Only the final COPY . . rebuilt!


Part 6: Add .dockerignore (Bonus Optimization)

Create a .dockerignore file to exclude unnecessary files:

__pycache__/
*.pyc
*.pyo
*.pyd
.Python
*.so
.git/
.gitignore
*.md
.vscode/
.idea/
*.log
.env
tests/
*.pytest_cache

Rebuild:

time docker build -t data-processor:fast -f Dockerfile.optimized .

Even faster! Smaller build context means less to send to Docker daemon.


Part 7 (Optional): Generate Benchmark Charts from Real Runs

If you want hard numbers (plus charts) for before/after comparison, run:

cd week-02/labs/lab-01-layer-optimization
python3 scripts/benchmark_build_cache.py

Requirements:

  • Docker running
  • Python 3
  • matplotlib installed (for PNG chart output)

If matplotlib is not available yet, you can still collect benchmark data:

python3 scripts/benchmark_build_cache.py --no-charts

This runs four real builds:

  • slow_cold (Dockerfile, --no-cache)
  • slow_rebuild (Dockerfile, after a tiny app.py change)
  • fast_cold (Dockerfile.optimized, --no-cache)
  • fast_rebuild (Dockerfile.optimized, after a tiny app.py change)

Artifacts are written to:

assets/generated/week-02-layer-cache/
  build_times.png
  cache_effectiveness.png
  summary.md
  results.json
  logs/

Use those files to show measured speedup and cache-hit differences in class.

Build Time Benchmark Chart

Layer Cache Effectiveness Chart


Checkpoint ✅

You should now understand:

  • Why COPY . . before RUN pip install is an anti-pattern
  • Layer caching relies on instruction order AND file contents
  • Frequently-changing files belong at the END of the Dockerfile
  • .dockerignore reduces build context size
  • The difference between cold cache (first build) and warm cache (rebuild)

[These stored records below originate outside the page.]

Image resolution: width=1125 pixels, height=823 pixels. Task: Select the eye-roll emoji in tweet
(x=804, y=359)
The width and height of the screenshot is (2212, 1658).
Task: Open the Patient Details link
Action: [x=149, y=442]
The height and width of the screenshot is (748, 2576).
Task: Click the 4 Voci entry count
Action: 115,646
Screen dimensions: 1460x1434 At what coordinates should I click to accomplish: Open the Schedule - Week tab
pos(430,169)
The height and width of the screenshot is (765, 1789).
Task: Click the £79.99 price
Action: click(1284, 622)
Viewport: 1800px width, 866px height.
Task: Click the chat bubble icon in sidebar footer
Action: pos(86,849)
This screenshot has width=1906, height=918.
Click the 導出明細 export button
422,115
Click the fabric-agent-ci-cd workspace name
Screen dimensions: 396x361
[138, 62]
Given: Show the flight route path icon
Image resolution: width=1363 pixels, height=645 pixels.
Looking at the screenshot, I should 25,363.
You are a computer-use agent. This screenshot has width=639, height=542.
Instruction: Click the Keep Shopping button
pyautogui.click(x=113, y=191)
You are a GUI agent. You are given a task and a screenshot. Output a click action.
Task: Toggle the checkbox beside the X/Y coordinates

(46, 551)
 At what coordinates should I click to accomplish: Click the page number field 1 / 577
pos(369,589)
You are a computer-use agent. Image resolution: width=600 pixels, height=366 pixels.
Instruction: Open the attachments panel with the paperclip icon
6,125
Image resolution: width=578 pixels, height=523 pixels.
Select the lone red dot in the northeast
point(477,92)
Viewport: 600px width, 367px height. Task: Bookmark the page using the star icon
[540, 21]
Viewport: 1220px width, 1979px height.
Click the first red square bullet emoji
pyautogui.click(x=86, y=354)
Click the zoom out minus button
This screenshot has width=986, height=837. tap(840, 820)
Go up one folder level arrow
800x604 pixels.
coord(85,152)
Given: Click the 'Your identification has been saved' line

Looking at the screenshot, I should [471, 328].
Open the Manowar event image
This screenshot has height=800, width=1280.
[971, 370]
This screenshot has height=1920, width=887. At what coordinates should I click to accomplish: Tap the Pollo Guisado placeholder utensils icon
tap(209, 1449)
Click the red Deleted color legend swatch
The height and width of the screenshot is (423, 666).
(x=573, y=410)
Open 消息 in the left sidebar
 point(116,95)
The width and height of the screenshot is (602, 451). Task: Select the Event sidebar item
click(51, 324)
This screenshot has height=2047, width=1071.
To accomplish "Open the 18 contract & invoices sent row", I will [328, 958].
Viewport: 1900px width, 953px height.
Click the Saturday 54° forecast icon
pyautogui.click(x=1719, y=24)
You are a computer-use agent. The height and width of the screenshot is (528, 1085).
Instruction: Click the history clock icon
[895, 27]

Challenge: Make It Even Better

The data/ directory has large CSV files that rarely change, but COPY . . includes them.

Can you:

  1. Copy data/ separately BEFORE copying app.py?
  2. Measure if this improves cache hits when only app.py changes?

Hint: You can have multiple COPY instructions:

COPY requirements.txt .
RUN pip install -r requirements.txt
COPY data/ ./data/
COPY app.py .
CMD ["python", "app.py"]

Clean Up

docker rmi data-processor:slow data-processor:fast

Demo

Layer Optimization Demo


Key Takeaway

Put frequently-changing files at the END of your Dockerfile.

This single principle will save you hours of build time over your career.